Kaczyński skomentował sprawę pijanego posła swojej partii. „Trzeba szczęścia”

Kaczyński skomentował sprawę pijanego posła swojej partii. „Trzeba szczęścia”

Jarosław Kaczyński
Jarosław Kaczyński Źródło: PAP / Darek Delmanowicz
Prezes PiS Jarosław Kaczyński w sobotę 22 października spotkał się z wyborcami w Jedliczu. Nie pominął tematu posła swojej partii, którego matka musiała odbierać z Izby Wytrzeźwień.

W rozmowie z mieszkańcami Jedlicza Jarosław Kaczyński przyznał, że jego ugrupowanie, to nie „partia aniołów”. – Też pewne sytuacje się zdarzają, tylko my zakładamy, że będziemy na te sytuacje ostro reagować i reagujemy – oświadczył, mając na myśli niegodne zachowanie posła Przemysława Czarneckiego, który upił się i zasnął na przystanku autobusowym na warszawskim Wilanowie.

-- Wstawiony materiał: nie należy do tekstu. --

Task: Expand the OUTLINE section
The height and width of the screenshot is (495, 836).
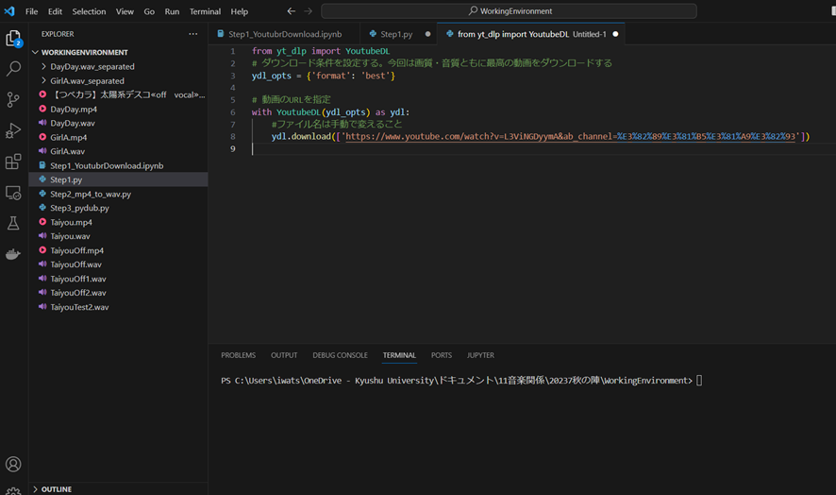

Kaczyński: Pewien młody poseł nie dał rady

– Choćby ostatnio pewien młody poseł no... nie dał rady. To, już można powiedzieć, wisi. Znaczy, został zawieszony w prawach członka partii. Choć do domu było już niewiele – mówił dalej Kaczyński. Prezes Prawa i Sprawiedliwości podkreślił, że „w polityce, trzeba przede wszystkim nie pić”. – Mówię o piciu nadmiernym, żeby nie upijać się – sprecyzował. – Ale po drugie, trzeba też mieć trochę szczęścia – dodał na koniec.

Poseł PiS w izbie wytrzeźwień

W piątek portal TVN Warszawa poinformował, że poseł Prawa i Sprawiedliwości Przemysław Czarnecki trafił w nocy na izbę wytrzeźwień przy ulicy Kolskiej w Warszawie. „Ratownicy medyczni odnaleźli go, gdy leżał na ulicy, przy jednym z przystanków w Wilanowie. Nieoficjalnie ustaliliśmy, że miał ponad dwa promile alkoholu w organizmie” – przekazano. Następnego dnia tabloidy pokazały zdjęcia, na których posła z izby wytrzeźwień odbierała jego matka.

PiS zawiesza pijanego posła

Kilka godzin później głos w sprawie zabrał rzecznik Prawa i Sprawiedliwości. – Prezes PiS Jarosław Kaczyński podjął decyzję o zawieszeniu w prawach członka partii posła Przemysława Czarneckiego – poinformował PAP Radosław Fogiel. Jak dodał, skierowano wniosek o wszczęcie postępowania do rzecznika dyscyplinarnego PiS.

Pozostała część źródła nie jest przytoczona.